The value must contain an @, but does not.

@singpolyma Can you please provide more context? What program is producing this message, and how widespread are these non-conformant messages?

singpolyma commented 1 year ago

@singpolyma Can you please provide more context? What program is producing this message, and how widespread are these non-conformant messages?

I would say over half the MMS our system sees have a header with this param included and no @

frasertweedale commented 1 year ago

@singpolyma thanks. I don't know anything about the implementation of MMS. Is there a normative specification somewhere?

Which vendor(s) produce the non-conforming messages? Have you raised ticket(s) with them?

Would it be possible to detect and "massage" the non-conforming messages into conformance before processing them with purebred-email?

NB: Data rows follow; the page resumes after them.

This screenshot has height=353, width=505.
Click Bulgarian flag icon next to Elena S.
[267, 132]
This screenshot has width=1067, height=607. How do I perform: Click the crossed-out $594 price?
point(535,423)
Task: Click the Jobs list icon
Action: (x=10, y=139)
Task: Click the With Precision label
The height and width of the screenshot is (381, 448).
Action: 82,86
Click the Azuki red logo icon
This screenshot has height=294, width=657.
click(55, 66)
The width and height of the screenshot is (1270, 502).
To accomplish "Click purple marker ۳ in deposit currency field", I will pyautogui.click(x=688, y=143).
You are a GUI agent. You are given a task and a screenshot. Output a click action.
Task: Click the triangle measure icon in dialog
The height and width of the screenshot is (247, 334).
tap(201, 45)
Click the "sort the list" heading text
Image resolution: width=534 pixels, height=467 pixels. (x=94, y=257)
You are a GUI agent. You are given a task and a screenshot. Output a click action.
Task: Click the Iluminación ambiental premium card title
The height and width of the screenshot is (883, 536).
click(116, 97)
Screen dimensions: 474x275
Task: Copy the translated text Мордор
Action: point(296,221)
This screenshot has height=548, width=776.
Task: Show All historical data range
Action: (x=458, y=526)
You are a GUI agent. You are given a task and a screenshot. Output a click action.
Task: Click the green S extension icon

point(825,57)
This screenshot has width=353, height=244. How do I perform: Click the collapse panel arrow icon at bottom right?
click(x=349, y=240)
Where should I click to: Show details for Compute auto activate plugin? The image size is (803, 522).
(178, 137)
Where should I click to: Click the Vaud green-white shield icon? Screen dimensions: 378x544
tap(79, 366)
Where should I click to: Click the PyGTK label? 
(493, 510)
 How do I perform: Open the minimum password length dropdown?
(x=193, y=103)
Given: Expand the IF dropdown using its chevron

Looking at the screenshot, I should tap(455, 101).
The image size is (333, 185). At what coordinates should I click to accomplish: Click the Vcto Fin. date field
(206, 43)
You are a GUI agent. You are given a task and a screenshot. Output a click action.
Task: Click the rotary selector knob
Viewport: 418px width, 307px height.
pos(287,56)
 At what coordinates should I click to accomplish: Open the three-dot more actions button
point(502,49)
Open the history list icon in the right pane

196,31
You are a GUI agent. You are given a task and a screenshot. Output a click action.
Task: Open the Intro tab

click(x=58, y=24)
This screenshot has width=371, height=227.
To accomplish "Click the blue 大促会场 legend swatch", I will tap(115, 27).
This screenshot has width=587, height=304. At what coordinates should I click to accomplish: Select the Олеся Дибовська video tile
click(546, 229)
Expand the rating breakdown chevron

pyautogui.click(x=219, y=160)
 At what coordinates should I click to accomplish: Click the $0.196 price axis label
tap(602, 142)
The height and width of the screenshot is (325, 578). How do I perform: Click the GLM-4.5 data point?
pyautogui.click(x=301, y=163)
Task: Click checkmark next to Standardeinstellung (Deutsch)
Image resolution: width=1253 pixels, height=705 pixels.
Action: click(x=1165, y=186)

singpolyma commented 1 year ago

I could pre-massage but I'd basically need a header parser to do that with I guess.

I think the MMS messages are forwarded mostly-unmodified from various carriers, so convincing Verizon to change how they format their SMTP headers is probably not something I can do.

Using an older version of purebred is working for me for now.

frasertweedale commented 1 year ago

@singpolyma do you think you could send me some (real world, complete) sample messages that exhibit this non-conformance? And I'll have a think about how to approach this problem.

singpolyma commented 1 year ago

mms1.txt This is an example message, with phone numbers scrubbed.

I've found another spec violation that comes from specifically Google Voice they send like this example: mms2.txt

This Content-Type header does not have a "type" parameter at all.

It seems to me that both of these examples are syntactically valid, but violate various semantic requirements (required argument, syntax of particular argument in some contexts) and it would be nice if in these cases the message still parsed at all into parts, etc (which seems like it was more true on older versions of the library).